Mississippi’s new anti-diversity, equity and inclusion law that Gov. Tate Reeves signed into law April 14 violates the First and 14th Amendments, plaintiffs argue in a federal lawsuit against the governing boards of Mississippi’s public schools and institutions.
Mississippi public schools, state-accredited nonpublic schools and state-supported institutions of higher learning could not create, teach or promote DEI programs under the law, which the State is set to start enforcing on July 1. The legislation, House Bill 1193, would prohibit requiring diversity statements or training in hiring, admission and employment processes at educational institutions.
“HB 1193 is the latest in the attack on truth and free expression across our country,” said Amir Badat, a civil rights and racial justice attorney based in Mississippi. “Nowhere is it more important to confront our history and our present-day realities than in Mississippi. When our teachers are afraid to teach, and when our students are banned from learning, we cannot progress as a state, a country, or a society. This lawsuit aims to protect free expression, open exchange of ideas, and truth-telling in our educational institutions.”
The complaint says the Mississippi Legislature is censoring “certain disfavored topics and ideas” and banning schools from teaching about “slavery, the Civil War, discrimination in the past and present, the civil rights movement, the women’s suffrage and women’s rights movements, the LGBTQ rights movement, and many other aspects of American life and life throughout the world.”
The ACLU of Mississippi, Mississippi Center for Justice, Badat Legal and Quinn, Connor, Weaver, Davies & Rouco LLP, filed the lawsuit in the U.S. District Court for the Southern District of Mississippi on Monday, June 9.
The bill’s sponsor, Rep. Joey Hood, a white Republican from Ackerman, defended the legislation against accusations that it infringed on free speech.

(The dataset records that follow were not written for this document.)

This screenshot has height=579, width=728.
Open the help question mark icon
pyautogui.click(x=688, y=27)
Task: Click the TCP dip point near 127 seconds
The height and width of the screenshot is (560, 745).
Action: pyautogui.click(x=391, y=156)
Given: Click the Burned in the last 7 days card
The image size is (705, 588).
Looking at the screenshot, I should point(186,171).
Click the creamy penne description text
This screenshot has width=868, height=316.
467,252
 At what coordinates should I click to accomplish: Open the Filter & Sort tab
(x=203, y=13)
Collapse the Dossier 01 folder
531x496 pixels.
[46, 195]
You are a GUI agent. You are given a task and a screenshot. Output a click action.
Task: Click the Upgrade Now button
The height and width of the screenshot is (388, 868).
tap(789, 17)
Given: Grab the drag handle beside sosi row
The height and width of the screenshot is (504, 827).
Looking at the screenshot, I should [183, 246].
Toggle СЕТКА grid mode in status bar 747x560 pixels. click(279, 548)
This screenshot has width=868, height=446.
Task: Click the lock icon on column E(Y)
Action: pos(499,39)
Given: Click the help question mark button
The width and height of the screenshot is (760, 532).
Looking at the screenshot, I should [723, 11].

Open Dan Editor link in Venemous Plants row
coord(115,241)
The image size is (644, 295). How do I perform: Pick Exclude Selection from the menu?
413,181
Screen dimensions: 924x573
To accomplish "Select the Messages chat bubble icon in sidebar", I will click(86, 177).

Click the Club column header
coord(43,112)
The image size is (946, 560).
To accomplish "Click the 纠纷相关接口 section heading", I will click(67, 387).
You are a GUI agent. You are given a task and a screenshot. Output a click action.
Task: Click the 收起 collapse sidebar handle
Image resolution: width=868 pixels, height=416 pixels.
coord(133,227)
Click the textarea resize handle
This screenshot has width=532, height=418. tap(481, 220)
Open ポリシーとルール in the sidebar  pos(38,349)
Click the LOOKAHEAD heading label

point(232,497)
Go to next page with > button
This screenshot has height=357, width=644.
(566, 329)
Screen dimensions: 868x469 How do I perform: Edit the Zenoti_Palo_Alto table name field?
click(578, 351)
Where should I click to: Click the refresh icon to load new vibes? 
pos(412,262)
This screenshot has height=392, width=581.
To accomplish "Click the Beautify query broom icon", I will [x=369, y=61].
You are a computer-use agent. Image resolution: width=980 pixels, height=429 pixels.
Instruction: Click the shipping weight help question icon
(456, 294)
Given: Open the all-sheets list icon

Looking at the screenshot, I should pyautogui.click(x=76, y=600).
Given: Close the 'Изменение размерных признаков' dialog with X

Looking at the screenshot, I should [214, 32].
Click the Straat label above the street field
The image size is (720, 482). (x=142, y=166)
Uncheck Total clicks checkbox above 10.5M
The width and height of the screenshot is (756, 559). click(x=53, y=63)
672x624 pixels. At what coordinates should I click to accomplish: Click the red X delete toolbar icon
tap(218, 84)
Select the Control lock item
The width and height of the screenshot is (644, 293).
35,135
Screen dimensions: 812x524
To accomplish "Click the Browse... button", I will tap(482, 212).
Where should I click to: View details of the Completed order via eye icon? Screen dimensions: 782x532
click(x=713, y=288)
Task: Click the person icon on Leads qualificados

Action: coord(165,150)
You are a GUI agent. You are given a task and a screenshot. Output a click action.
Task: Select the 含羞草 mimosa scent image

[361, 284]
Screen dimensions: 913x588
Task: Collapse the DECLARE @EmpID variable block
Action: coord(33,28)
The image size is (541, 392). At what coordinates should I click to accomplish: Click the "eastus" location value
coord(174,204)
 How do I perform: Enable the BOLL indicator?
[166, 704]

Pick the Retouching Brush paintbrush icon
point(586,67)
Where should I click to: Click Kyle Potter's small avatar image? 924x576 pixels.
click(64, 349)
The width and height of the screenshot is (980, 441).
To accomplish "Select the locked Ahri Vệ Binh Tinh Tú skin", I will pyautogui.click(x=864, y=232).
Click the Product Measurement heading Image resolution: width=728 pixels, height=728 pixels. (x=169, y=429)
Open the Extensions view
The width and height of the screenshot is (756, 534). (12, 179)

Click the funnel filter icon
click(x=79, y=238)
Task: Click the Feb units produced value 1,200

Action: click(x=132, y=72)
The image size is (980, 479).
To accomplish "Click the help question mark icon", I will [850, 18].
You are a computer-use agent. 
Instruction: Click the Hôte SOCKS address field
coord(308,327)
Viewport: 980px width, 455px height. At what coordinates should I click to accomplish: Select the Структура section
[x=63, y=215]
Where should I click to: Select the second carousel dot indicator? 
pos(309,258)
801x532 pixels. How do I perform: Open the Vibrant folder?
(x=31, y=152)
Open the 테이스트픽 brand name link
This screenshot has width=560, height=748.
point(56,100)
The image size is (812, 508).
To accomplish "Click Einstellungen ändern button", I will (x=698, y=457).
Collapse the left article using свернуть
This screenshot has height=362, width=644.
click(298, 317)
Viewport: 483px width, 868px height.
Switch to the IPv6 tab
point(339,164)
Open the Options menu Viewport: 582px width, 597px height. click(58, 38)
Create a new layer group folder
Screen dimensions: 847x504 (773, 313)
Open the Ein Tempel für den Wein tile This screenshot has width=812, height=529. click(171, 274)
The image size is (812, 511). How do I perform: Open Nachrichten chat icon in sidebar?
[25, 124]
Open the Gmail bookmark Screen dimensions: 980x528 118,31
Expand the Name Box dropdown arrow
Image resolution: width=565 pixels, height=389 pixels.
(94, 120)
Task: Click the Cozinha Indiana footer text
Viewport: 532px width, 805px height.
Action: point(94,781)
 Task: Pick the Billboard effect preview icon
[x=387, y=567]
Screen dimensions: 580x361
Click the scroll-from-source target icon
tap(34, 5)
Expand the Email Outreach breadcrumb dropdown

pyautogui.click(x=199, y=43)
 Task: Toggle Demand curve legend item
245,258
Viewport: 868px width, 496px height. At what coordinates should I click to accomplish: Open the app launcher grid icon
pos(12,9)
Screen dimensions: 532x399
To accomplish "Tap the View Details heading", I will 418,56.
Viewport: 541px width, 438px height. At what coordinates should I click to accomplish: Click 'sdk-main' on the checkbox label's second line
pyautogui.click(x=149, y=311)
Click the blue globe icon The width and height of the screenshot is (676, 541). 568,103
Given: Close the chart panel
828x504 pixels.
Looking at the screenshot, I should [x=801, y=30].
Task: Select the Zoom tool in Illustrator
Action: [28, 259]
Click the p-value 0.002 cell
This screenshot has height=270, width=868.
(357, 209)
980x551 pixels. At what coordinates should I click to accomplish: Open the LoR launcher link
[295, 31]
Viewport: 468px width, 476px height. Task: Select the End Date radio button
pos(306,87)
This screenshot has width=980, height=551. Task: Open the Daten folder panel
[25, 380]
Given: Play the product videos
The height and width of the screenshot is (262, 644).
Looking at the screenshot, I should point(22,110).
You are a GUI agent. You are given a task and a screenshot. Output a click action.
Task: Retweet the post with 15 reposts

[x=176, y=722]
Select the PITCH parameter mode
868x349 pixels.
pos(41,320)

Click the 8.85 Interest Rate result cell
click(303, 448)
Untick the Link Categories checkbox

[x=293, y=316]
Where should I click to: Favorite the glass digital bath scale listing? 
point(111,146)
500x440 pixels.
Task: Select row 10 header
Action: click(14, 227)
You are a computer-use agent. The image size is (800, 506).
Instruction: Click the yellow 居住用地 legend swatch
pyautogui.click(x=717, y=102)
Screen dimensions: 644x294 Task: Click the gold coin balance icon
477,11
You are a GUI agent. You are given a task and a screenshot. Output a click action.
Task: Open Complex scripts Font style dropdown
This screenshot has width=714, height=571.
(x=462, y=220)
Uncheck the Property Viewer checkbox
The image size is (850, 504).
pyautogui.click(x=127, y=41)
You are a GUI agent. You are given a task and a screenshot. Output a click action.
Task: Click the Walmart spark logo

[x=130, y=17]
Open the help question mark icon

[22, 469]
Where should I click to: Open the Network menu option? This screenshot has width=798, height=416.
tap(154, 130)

“We’re not going to restrict anyone’s freedom of speech because that’s guaranteed by the Constitution of the United States of America,” Hood said during the legislative session on Feb. 5. “There’s also an exception with this bill with regard to any violations of free speech. That’s not what it’s about. What it’s about is these institutions that are requiring these kinds of divisive concepts as part of an admissions process or being part of that school. Basically, we’re outlining what the divisive concepts are. We’re not going to mistreat anybody on the basis of race, sex, color, gender—any of those things that I outlined.”
The law says that if a student, employee or contractor believes a school has violated it, they could submit a formal complaint within 30 days of the alleged violation to the governing board overseeing the school; that would be either the local school board, the governing board of the charter school, the Mississippi Board of Education, the community college’s board of trustees or the Institutions of Higher Learning Board of Trustees. The person issuing a complaint must be 18 or older, but a parent or guardian could submit a complaint for a minor.
The legislation does not define the complaint process. Instead, it says the boards overseeing public schools, colleges and universities must create the complaint process, investigation procedures and other policies to address violations under the new law. Schools must submit an annual report to their governing boards that summarizes all complaints made during that year. The governing boards must prepare a report that compiles all complaints and make recommendations to the Legislature for proposed changes to the law.
“The potential consequences for schools, administrators, teachers, and students are exacerbated by the absence of an explicit scienter requirement in the statute,” the lawsuit says. A scienter, in legal terms, means the intent or knowledge of wrongdoing.
“There is no direction or guidance for administrators, teachers, and students of whether the law is violated, and whether the schools must ‘cure all actions relating to the violation’ if the teacher or student did not realize that their words allegedly violated the act,” the lawsuit continues.
The plaintiffs are the Mississippi Association of Educators; Barbara Phillips, an adjunct law professor at the University of Mississippi; James Thomas, an associate sociology professor at UM; Dawn Zimmerer, an administrative librarian for McLendon Library at Hinds Community College; L.E. Jibol, a parent of two public school students in the Jackson Public Schools District; Madisyn Donley, a third-year law student at UM School of Law; Alexis Cobbs, a third-year law student at UM School of Law; Karen Aderer, a lecturer of social work at the University of Southern Mississippi; United Campus Workers Southeast Local 3821; Women in Science and Engineering; and Fostering LGBTQ+ Advocacy, Resources, and Environments.
The defendants are the groups that would have to enforce the anti-“DEI” law in schools: the Board of Trustees of State Institutions of Higher Learning, the Mississippi Community College Board, the Mississippi State Board of Education and the Mississippi Charter School Authorizer Board.